ADVERTISEMENT
May 2, 2017 | celebrity | Lex Jurgen | 0 Comments
Cavs fans after finding out Tristan Thompson dumped Khloe Kardashian pic.twitter.com/0l06zNw2ZW
— Jordan Miller (@J_miller2014) May 1, 2017
For about four hours on Monday, Cleveland Cavaliers fans rejoiced with word that Tristan Thompson had given Khloe Kardashian the old heave-ho, thereby freeing their team from a succubus jinx and opening the door to a back to back championship.
Depending on your Google news results, Thompson broke it off because he wants to get back with his baby mama, Thompson wants to be totally focused on basketball, or Thompson fears commitment that Khloe Kardashian is pushing for. None of which come close to approximating the future legitimate reason of, cops recovered my sister from a basement in Jalisco and I no longer need to fuck this shorn Kraken. Fake news.
The heads of Facebook, Twitter, Snapchat, still somehow MySpace, who all dotted line report to Kris Jenner, immediately halted all transactions on social media until such time as Khloe Kardashian could post a real-time photo of Tristan Thompson after the Raptors game with a ‘Hi handsome’ caption. Nineteen guys in Cleveland committed suicide. Or seven less than most evenings.
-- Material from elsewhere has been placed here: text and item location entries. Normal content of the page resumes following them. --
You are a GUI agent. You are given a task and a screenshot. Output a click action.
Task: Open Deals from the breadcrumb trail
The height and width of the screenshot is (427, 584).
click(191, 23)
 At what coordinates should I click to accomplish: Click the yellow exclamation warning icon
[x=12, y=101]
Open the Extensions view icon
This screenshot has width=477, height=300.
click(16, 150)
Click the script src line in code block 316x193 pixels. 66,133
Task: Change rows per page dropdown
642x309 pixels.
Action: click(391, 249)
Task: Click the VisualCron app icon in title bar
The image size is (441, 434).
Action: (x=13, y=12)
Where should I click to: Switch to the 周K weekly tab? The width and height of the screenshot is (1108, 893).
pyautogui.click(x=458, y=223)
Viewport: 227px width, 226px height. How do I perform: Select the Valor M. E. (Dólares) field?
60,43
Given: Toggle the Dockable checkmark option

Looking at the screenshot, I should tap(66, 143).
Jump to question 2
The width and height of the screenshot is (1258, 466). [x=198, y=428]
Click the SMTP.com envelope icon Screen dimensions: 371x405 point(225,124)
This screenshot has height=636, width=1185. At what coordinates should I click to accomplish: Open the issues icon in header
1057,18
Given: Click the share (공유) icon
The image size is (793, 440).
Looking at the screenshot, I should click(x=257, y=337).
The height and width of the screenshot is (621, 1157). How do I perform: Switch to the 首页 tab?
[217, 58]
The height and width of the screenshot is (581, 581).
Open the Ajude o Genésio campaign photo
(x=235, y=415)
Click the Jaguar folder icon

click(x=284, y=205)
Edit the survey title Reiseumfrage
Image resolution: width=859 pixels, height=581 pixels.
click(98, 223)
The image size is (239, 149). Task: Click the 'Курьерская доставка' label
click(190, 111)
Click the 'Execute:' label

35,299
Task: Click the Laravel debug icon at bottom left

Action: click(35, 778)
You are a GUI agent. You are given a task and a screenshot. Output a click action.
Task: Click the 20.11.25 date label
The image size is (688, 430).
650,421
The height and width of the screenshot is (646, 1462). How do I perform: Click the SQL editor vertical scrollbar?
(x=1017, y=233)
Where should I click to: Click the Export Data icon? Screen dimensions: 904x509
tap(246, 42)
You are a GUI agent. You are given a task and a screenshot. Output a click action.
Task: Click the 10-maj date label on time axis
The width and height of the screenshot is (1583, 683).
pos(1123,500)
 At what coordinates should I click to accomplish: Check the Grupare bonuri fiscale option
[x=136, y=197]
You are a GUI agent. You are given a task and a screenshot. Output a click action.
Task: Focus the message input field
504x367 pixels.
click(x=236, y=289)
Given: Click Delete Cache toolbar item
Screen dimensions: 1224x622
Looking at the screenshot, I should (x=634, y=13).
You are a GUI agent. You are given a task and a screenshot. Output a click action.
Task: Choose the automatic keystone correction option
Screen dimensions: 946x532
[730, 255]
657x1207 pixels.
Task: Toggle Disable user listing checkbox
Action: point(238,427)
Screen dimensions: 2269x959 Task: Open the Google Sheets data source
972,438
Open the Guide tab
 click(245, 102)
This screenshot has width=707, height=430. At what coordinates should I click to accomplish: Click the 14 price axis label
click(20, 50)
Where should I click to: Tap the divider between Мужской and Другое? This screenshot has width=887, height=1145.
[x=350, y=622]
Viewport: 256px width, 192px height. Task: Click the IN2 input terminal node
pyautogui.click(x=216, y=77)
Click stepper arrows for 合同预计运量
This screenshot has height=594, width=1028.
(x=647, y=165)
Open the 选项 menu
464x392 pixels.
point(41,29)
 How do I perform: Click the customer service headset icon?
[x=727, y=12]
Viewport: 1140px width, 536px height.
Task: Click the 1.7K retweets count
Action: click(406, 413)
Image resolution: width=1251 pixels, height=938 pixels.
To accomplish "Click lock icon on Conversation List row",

Not everybody is ambitious enough to leave Ohio by bus.
It remains to be seen if the Kardashian curse is in effect. Or how the gods work it out when she’s previously fucked most every single significant participant in the finals. It is clear that sticking your dick into a rotating prop engine will ultimately hurt you less than doing similar inside a Kardashian. Ask Bruce Jenner. He’s the only man to have experienced both.